----- PROVIDED INFORMATION -----
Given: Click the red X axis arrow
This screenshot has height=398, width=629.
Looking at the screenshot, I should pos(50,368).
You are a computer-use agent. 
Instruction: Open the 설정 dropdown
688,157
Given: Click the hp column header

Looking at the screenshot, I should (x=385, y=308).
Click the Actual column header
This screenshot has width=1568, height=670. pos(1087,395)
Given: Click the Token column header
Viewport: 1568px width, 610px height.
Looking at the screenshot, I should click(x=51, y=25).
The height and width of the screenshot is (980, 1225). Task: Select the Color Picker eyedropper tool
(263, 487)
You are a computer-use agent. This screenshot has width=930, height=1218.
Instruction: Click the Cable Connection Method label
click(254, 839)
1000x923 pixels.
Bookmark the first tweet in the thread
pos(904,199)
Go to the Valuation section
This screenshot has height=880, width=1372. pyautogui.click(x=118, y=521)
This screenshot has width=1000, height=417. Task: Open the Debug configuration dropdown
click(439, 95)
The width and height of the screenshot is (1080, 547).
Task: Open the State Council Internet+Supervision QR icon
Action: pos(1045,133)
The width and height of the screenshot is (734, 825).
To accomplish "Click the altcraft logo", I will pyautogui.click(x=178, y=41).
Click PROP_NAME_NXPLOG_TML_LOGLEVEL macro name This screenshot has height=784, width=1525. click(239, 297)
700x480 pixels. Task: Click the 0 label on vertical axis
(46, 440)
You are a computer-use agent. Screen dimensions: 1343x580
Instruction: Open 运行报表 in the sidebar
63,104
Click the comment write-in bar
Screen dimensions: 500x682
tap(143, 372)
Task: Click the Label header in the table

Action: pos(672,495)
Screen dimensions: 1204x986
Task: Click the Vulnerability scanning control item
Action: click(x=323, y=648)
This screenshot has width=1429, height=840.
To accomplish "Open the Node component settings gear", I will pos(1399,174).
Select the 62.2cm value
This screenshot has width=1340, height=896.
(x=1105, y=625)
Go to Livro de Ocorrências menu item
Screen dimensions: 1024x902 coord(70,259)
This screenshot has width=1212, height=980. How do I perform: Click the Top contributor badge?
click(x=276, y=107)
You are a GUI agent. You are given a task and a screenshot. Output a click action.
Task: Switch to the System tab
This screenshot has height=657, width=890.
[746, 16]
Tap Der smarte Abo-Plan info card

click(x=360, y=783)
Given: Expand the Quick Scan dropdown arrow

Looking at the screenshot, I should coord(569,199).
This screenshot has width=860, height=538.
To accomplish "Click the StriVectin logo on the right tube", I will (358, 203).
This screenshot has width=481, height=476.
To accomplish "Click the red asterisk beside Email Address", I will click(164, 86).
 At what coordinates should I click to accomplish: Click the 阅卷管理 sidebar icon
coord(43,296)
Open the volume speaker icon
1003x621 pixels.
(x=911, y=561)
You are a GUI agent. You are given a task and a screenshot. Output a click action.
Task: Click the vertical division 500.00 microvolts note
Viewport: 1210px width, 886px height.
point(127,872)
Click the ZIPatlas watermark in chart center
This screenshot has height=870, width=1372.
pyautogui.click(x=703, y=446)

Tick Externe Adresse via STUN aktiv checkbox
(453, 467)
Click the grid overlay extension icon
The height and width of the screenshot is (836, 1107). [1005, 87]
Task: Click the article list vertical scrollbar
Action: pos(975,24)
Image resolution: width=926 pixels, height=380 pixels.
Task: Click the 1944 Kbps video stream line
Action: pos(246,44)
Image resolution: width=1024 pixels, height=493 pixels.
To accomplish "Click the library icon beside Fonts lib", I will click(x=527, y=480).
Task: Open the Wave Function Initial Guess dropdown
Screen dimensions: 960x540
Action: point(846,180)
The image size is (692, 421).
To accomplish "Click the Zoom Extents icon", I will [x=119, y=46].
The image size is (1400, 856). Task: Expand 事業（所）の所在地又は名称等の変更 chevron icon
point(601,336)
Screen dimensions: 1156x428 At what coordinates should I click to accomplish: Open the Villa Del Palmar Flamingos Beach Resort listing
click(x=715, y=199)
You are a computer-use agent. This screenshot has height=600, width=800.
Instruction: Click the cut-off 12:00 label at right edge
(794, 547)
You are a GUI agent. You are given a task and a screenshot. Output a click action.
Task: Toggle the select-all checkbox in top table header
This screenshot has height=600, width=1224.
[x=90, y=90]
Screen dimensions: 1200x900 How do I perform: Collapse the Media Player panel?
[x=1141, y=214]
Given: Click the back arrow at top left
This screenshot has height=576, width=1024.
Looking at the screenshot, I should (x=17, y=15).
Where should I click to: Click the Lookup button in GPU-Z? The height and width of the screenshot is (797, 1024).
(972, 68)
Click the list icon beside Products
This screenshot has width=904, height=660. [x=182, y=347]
-----
### WHAT YOU HAVE TO DO:
Give back the data above word for word.

### TASK SOLUTION:
Given: Click the red X axis arrow
This screenshot has height=398, width=629.
Looking at the screenshot, I should pos(50,368).
You are a computer-use agent. 
Instruction: Open the 설정 dropdown
688,157
Given: Click the hp column header

Looking at the screenshot, I should (x=385, y=308).
Click the Actual column header
This screenshot has width=1568, height=670. pos(1087,395)
Given: Click the Token column header
Viewport: 1568px width, 610px height.
Looking at the screenshot, I should click(x=51, y=25).
The height and width of the screenshot is (980, 1225). Task: Select the Color Picker eyedropper tool
(263, 487)
You are a computer-use agent. This screenshot has width=930, height=1218.
Instruction: Click the Cable Connection Method label
click(254, 839)
1000x923 pixels.
Bookmark the first tweet in the thread
pos(904,199)
Go to the Valuation section
This screenshot has height=880, width=1372. pyautogui.click(x=118, y=521)
This screenshot has width=1000, height=417. Task: Open the Debug configuration dropdown
click(439, 95)
The width and height of the screenshot is (1080, 547).
Task: Open the State Council Internet+Supervision QR icon
Action: pos(1045,133)
The width and height of the screenshot is (734, 825).
To accomplish "Click the altcraft logo", I will pyautogui.click(x=178, y=41).
Click PROP_NAME_NXPLOG_TML_LOGLEVEL macro name This screenshot has height=784, width=1525. click(239, 297)
700x480 pixels. Task: Click the 0 label on vertical axis
(46, 440)
You are a computer-use agent. Screen dimensions: 1343x580
Instruction: Open 运行报表 in the sidebar
63,104
Click the comment write-in bar
Screen dimensions: 500x682
tap(143, 372)
Task: Click the Label header in the table

Action: pos(672,495)
Screen dimensions: 1204x986
Task: Click the Vulnerability scanning control item
Action: click(x=323, y=648)
This screenshot has width=1429, height=840.
To accomplish "Open the Node component settings gear", I will pos(1399,174).
Select the 62.2cm value
This screenshot has width=1340, height=896.
(x=1105, y=625)
Go to Livro de Ocorrências menu item
Screen dimensions: 1024x902 coord(70,259)
This screenshot has width=1212, height=980. How do I perform: Click the Top contributor badge?
click(x=276, y=107)
You are a GUI agent. You are given a task and a screenshot. Output a click action.
Task: Switch to the System tab
This screenshot has height=657, width=890.
[746, 16]
Tap Der smarte Abo-Plan info card

click(x=360, y=783)
Given: Expand the Quick Scan dropdown arrow

Looking at the screenshot, I should coord(569,199).
This screenshot has width=860, height=538.
To accomplish "Click the StriVectin logo on the right tube", I will (358, 203).
This screenshot has width=481, height=476.
To accomplish "Click the red asterisk beside Email Address", I will click(164, 86).
 At what coordinates should I click to accomplish: Click the 阅卷管理 sidebar icon
coord(43,296)
Open the volume speaker icon
1003x621 pixels.
(x=911, y=561)
You are a GUI agent. You are given a task and a screenshot. Output a click action.
Task: Click the vertical division 500.00 microvolts note
Viewport: 1210px width, 886px height.
point(127,872)
Click the ZIPatlas watermark in chart center
This screenshot has height=870, width=1372.
pyautogui.click(x=703, y=446)

Tick Externe Adresse via STUN aktiv checkbox
(453, 467)
Click the grid overlay extension icon
The height and width of the screenshot is (836, 1107). [1005, 87]
Task: Click the article list vertical scrollbar
Action: pos(975,24)
Image resolution: width=926 pixels, height=380 pixels.
Task: Click the 1944 Kbps video stream line
Action: pos(246,44)
Image resolution: width=1024 pixels, height=493 pixels.
To accomplish "Click the library icon beside Fonts lib", I will click(x=527, y=480).
Task: Open the Wave Function Initial Guess dropdown
Screen dimensions: 960x540
Action: point(846,180)
The image size is (692, 421).
To accomplish "Click the Zoom Extents icon", I will [x=119, y=46].
The image size is (1400, 856). Task: Expand 事業（所）の所在地又は名称等の変更 chevron icon
point(601,336)
Screen dimensions: 1156x428 At what coordinates should I click to accomplish: Open the Villa Del Palmar Flamingos Beach Resort listing
click(x=715, y=199)
You are a computer-use agent. This screenshot has height=600, width=800.
Instruction: Click the cut-off 12:00 label at right edge
(794, 547)
You are a GUI agent. You are given a task and a screenshot. Output a click action.
Task: Toggle the select-all checkbox in top table header
This screenshot has height=600, width=1224.
[x=90, y=90]
Screen dimensions: 1200x900 How do I perform: Collapse the Media Player panel?
[x=1141, y=214]
Given: Click the back arrow at top left
This screenshot has height=576, width=1024.
Looking at the screenshot, I should (x=17, y=15).
Where should I click to: Click the Lookup button in GPU-Z? The height and width of the screenshot is (797, 1024).
(972, 68)
Click the list icon beside Products
This screenshot has width=904, height=660. [x=182, y=347]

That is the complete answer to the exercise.